Identity-Based Microsegmentation Guide
LAST UPDATED: November 8, 2021

Enforcer

The enforcer monitors and controls traffic to and from processing units. You deploy it as a service on a virtual machine and as a DaemonSet on a cluster. It connects to the Microsegmentation Console API to retrieve network rulesets and to send flow and DNS resolution logs.

host enforcerservice enforcerDaemonSet pod pod pod networkrulesets flow &DNS logs MicrosegmentationConsole flow &DNS logs networkrulesets

For virtual machines on AWS, GCP, or Azure, we recommend configuring the enforcer to use short-lived tokens from the cloud provider to authenticate to the Microsegmentation Console. Otherwise, you can configure the enforcer to use an app credential.

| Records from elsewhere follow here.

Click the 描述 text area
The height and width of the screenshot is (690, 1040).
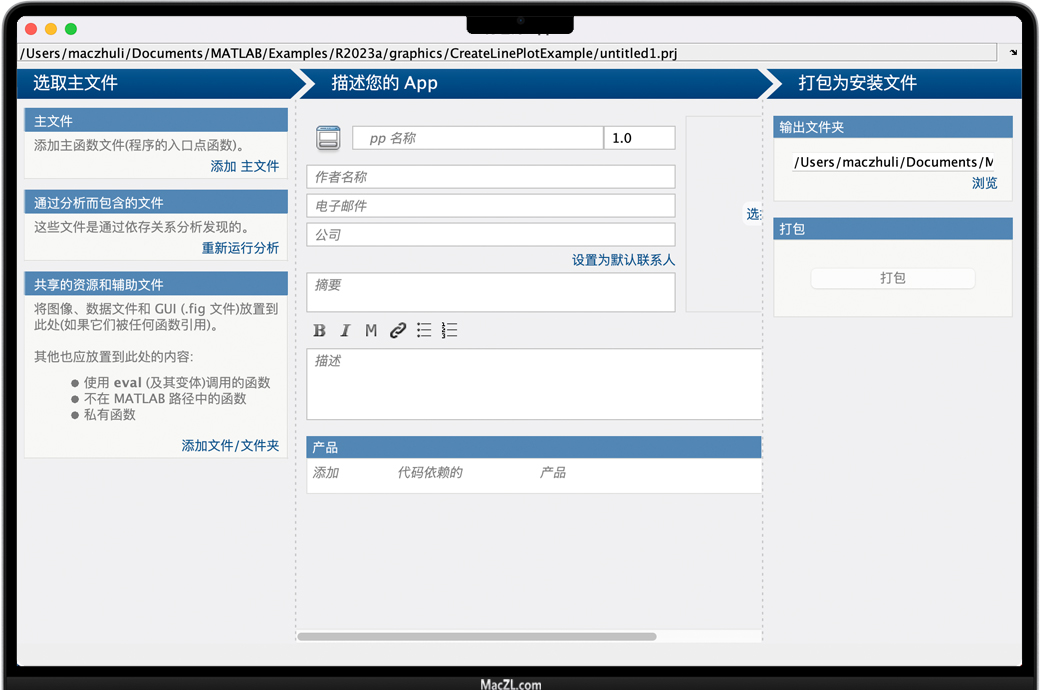pos(534,384)
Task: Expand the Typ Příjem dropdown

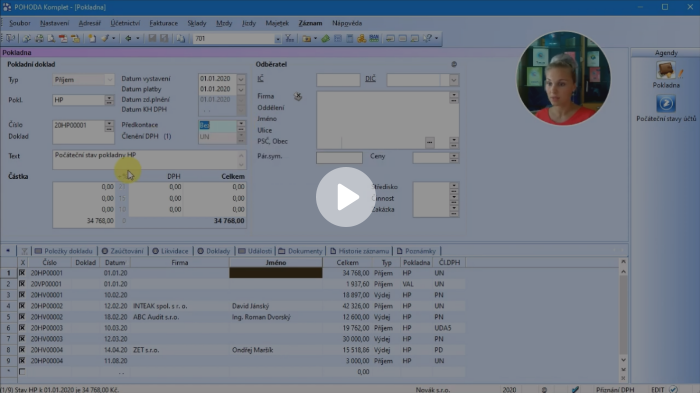Action: 109,80
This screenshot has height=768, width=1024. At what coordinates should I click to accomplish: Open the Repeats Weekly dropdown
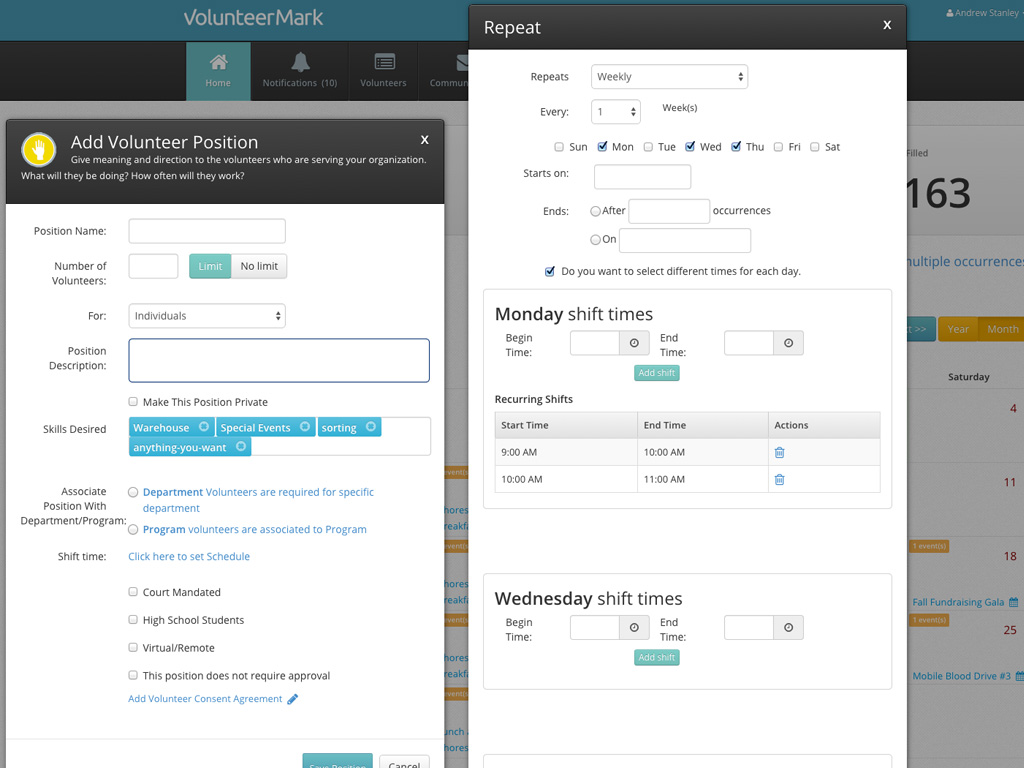[669, 77]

The enforcer can control traffic between processing units at different layers of the network stack. At layer 3, it automatically adds the processing unit’s cryptographically signed identity during the SYN/SYN->ACK portion of TCP session establishment (or by using UDP options in the case of UDP traffic). At layer 4, it exchanges identities after a TCP connection is established, but before any data traffic is allowed to flow. In this case, it utilizes TCP Fast Open to minimize the round-trip times needed to complete a robust authorization.

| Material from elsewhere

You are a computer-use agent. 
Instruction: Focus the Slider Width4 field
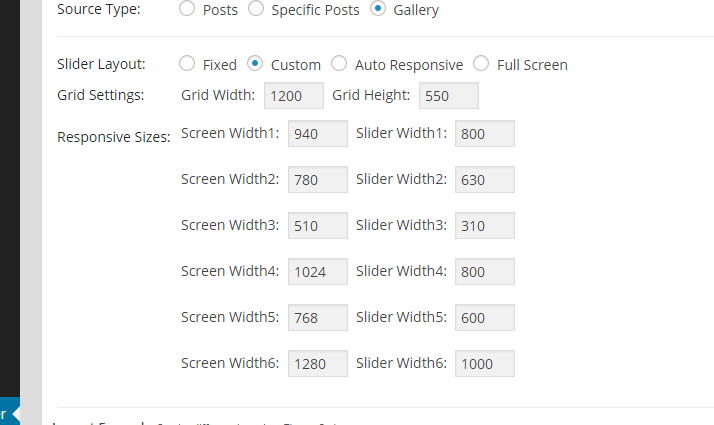(x=484, y=272)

The addition of these cryptographically signed tags allows Microsegmentation to exchange and verify the identity of both processing units and validate if there is a network ruleset which will allow or deny traffic between the two endpoints. Once the authentication and authorization is complete, the enforcer allows both processing units to communicate directly.

Enforcement

At layer 7, the enforcer operates as a full API proxy and injects authorization information on every API call. In this case, it can perform per API endpoint authorization between processing units as well as between users and processing units.

The content of traffic is never visible to Microsegmentation Console or the enforcer. The enforcer’s role is to allow or drop the connection depending on the network rulesets it has received from Microsegmentation Console.